INTRODUCTION: Symptomatic juvenile idiopathic arthritis (sJIA) is an autoinflammatory disease, and monocytes/macrophages play an important role. However, which macrophage subtype plays a major role in different stages of sJIA is still unclear. This study aimed to explore macrophage subtypes in different stages of sJIA. METHODS: Twenty-two children with sJIA who were followed up at Shanghai Children’s Hospital from January 2018 to December 2020 were enrolled in this study. sJIA children were divided into an activity group (n = 12) and an inactivity group (n = 10). In the activity group, subjects with newly diagnosed sJIA and untreated were included; in the inactivity group, subjects with inactive sJIA meeting the 2011 ACR criteria for sJIA were recruited. Ten children with orthostatic proteinuria served as controls. Peripheral blood was collected. Flow cytometry was performed to detect macrophage subtypes: M1 (CD14(+)CD86(+)CD80(+)), M2a (CD14(+)CD206(+)CD301(+)), M2b (CD14(+)CD206(+)CD86(+)) and M2c (CD14(+)CD206(+)CD163(+)), and the contents of cytokines were also examined, including interleukins (IL) (IL-1β, IL-2, IL-4, IL-5, IL-6, IL-8, IL-10 and IL-17), interferon-α, interferon-γ, and tumor necrosis-α. RESULTS: M1 marker CD80 and M2 marker CD163, CD301 were highly expressed in children with active sJIA. The majority of macrophages were M1 and M2a in the activity group (P < 0.05).

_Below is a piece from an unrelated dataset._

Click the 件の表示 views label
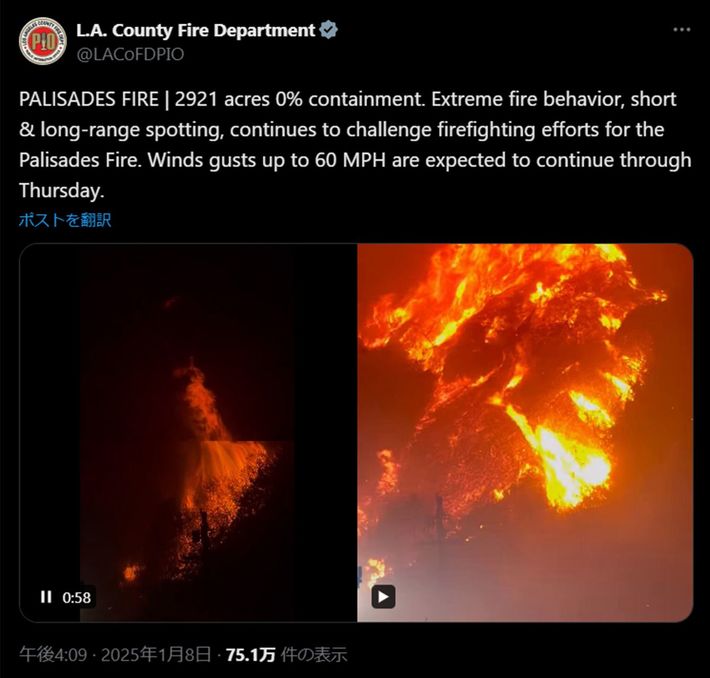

In the inactivity group, M2 tended to polarize into M2b and M2c (P < 0.05). IL-6 significantly increased in the activity group (P < 0.05), while IL-10, IL-4 and IL-17 markedly increased in the inactivity group (P < 0.05). CONCLUSIONS: In the active sJIA, M1 activation promotes inflammation, while M2a rapidly responds to inhibit inflammation; in the inactive sJIA, M2b and M2c play a major role in inhibiting inflammation.